Yes the M series chips have made the Macs actually viable for proper AAA gaming, but hardware isn't the issue. The issue, is Apple. Apple hates game developers, and game developers hate Apple. Ever since OpenGL got divested in macOS Mojave in 2018, developers had a mass exodus from the Mac, made even worse with macOS Catalina killing off legacy support for 32 bit games. The Mac library of games wiped out in an instant.
The final nail though was Apple vs Epic, more specifically the testimonies within. Apple execs confused why consoles would be sold at a loss, Tim Cook not knowing who Valve or Steam were (despite having them as a main keynote speaker during WWDC 2016 presenting the defunct SteamVR for Mac,) and more baffling comments that showed how out of touch Apple truly is with the game industry. Comments that have been mocked and ridiculed across the internet, some even turned into Ace Attorney memes.
What do game developers want? macOS support for the Vulkan API. What do they get instead? "Use Metal or go somewhere else." Well guess what, they went somewhere else lmao. No one wants to learn a graphical API only available on one platform, a platform their games won't sell well to begin with who's platform holder actively hates them and puts restrictive rules on them. It's just like what happened with the PlayStation 3. The PS3 had a unique architecture and was complicated to develop on, on top of being overpriced initially, and draconian rules and bullish behavior from Sony, so most just ignored the platform and developed for Xbox 360 instead. So learning from this Sony made the PS4 they asked what developers wanted, and they wanted a system that was easy to develop for as possible. So Sony designed the PS4 with all their requests, and as a result they dominated the 8th generation, outselling Xbox One by 3 to 1.

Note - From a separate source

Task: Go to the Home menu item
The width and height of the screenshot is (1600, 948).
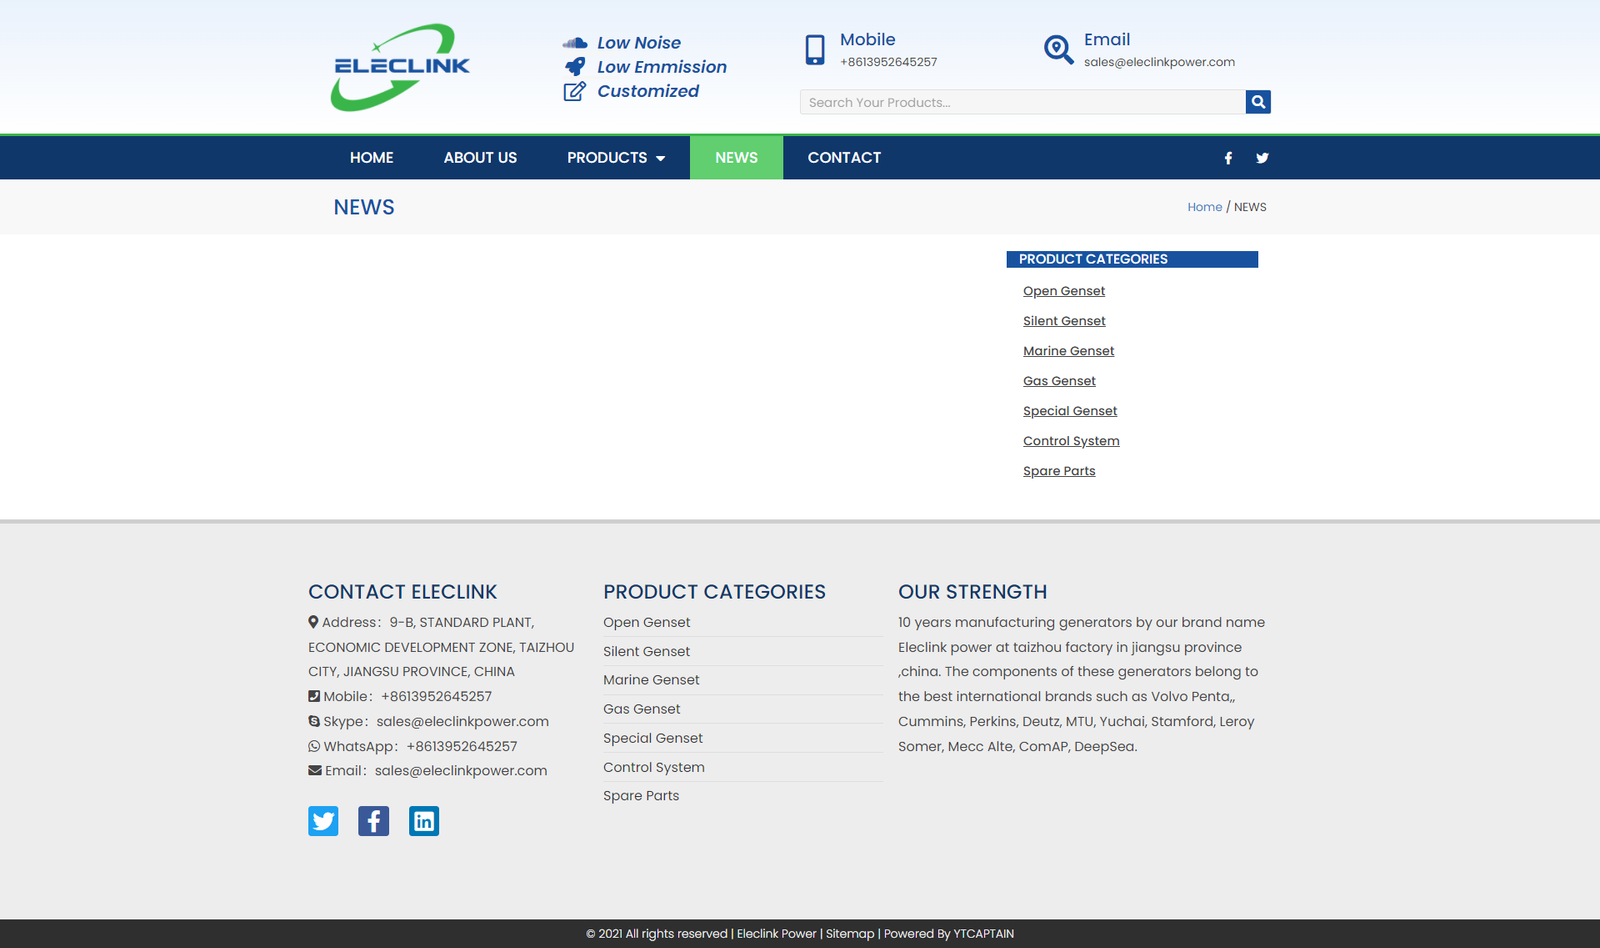Action: [371, 158]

If Apple wants to convince developers to make games for Mac (which tbh Apple doesn't lmao) then they need to make macOS a lot easier to develop for, provide incentives to do so, and give the developers what they want. Which lets be real, Apple will never do because they want control, and if they don't have a direct financial incentive they're not gonna do it. So Mac will remain the odd one out in terms of desktop gaming, even moreso now with the booming success of Valve's Steam Deck and SteamOS causing the rise of Linux Gaming to the mainstream.